É provável que o primeiro-ministro, agora consagrado pelo Político, ache os comentadores independentes da imprensa portuguesa muito injustos e irritantes. Ei-los, nas bancadas, a procurar mesquinhamente o reverso de todos os sucessos, a rejubilar com quaisquer incidentes, de Tancos ao PESCO, e, claro, a prever continuamente desgraças maiores. Quem são? Segundo o governo, são os saudosistas de Passos Coelho, sempre a invocar o “diabo”, só para ver tombar o governo.

É assim? Não é. Ninguém anseia por desastres, a começar pela oposição, que sabe pelo que passou em 2011, quando herdou a bancarrota de quase duas décadas de governos socialistas: há vias para o poder que são, de facto, caminhos para lado nenhum. O primeiro-ministro que pense no seu próprio caso. Em 2014, não gostou da “saída limpa” do programa de ajustamento?
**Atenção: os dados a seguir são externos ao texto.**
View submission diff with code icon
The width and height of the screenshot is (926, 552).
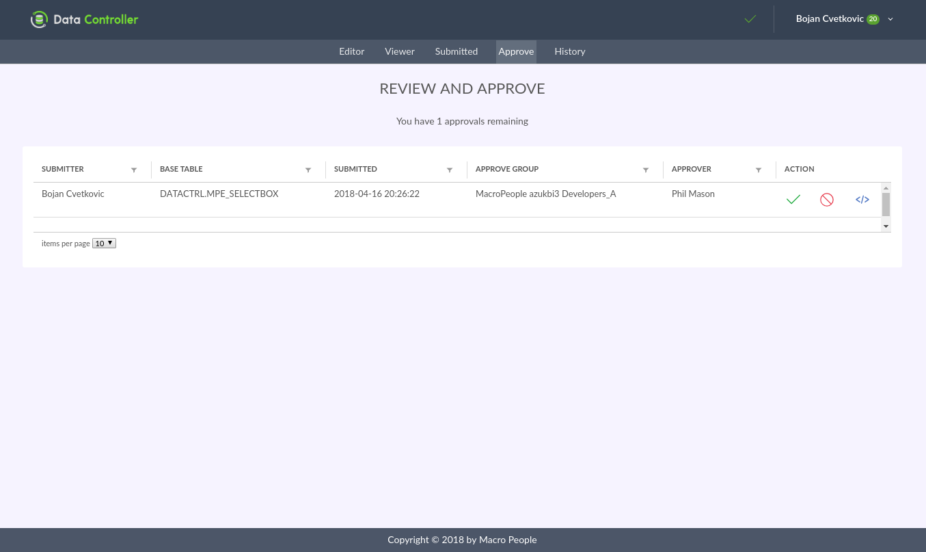[862, 200]
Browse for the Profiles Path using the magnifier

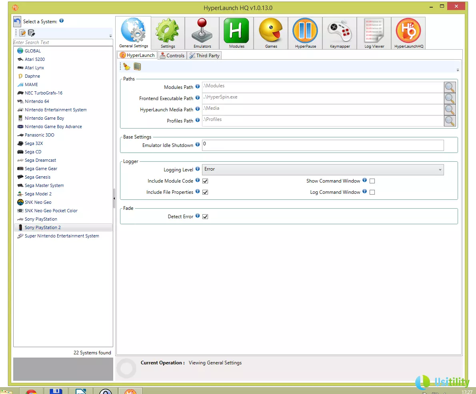point(450,121)
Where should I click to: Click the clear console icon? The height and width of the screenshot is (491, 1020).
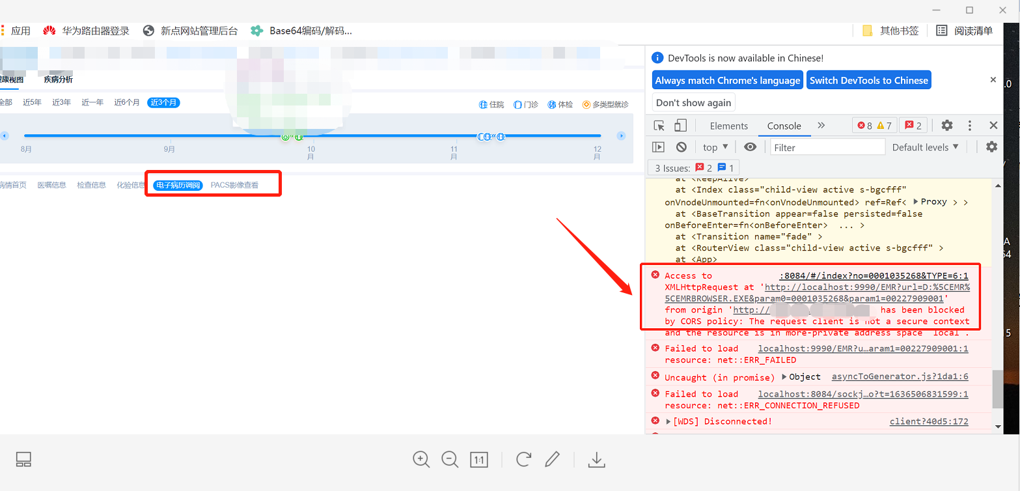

Certamente que gostou, porque senão, em 2015, teria chegado ao governo, não para “repor” as prerrogativas da função pública e dos pensionistas mais ricos, mas para executar outro pacote de resgate.

O problema de António Costa é que diz muito mal de Passos Coelho, mas governa como se Passos tivesse resolvido todos os problemas do país, e bastasse agora distribuir os dividendos. Ora, de facto Passos Coelho poupou o país à cascata de ajustamentos por que passou a Grécia. Fez o necessário para merecer que a troika esticasse metas e para aproveitar a determinação do BCE em anestesiar os mercados. Provou ainda que aliviando um pouco a economia de certos custos e constrangimentos, esta é capaz de reagir. Mas já não é preciso fazer mais nada, a não ser gastar?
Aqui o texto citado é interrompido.